===== Material to process

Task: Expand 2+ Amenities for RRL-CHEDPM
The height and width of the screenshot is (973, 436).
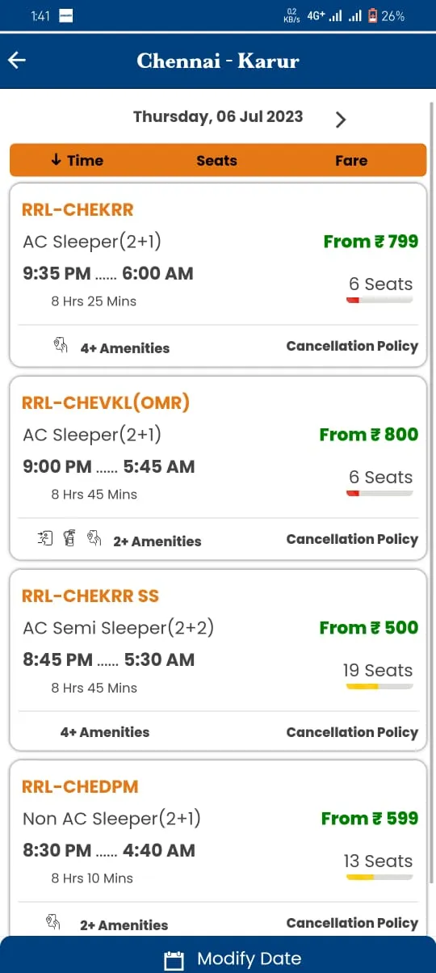Action: (x=124, y=925)

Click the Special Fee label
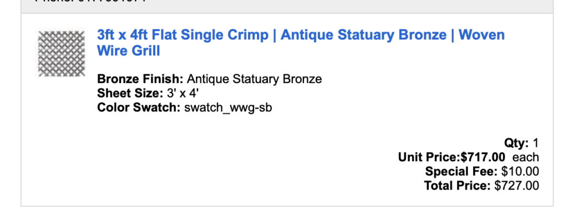pos(462,172)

==========

▶ _Work task_
Your task is to reproduce every record exactly while omitting the pictures.

▶ _Answer to this exercise_
Task: Expand 2+ Amenities for RRL-CHEDPM
The height and width of the screenshot is (973, 436).
Action: (x=124, y=925)

Click the Special Fee label
pos(462,172)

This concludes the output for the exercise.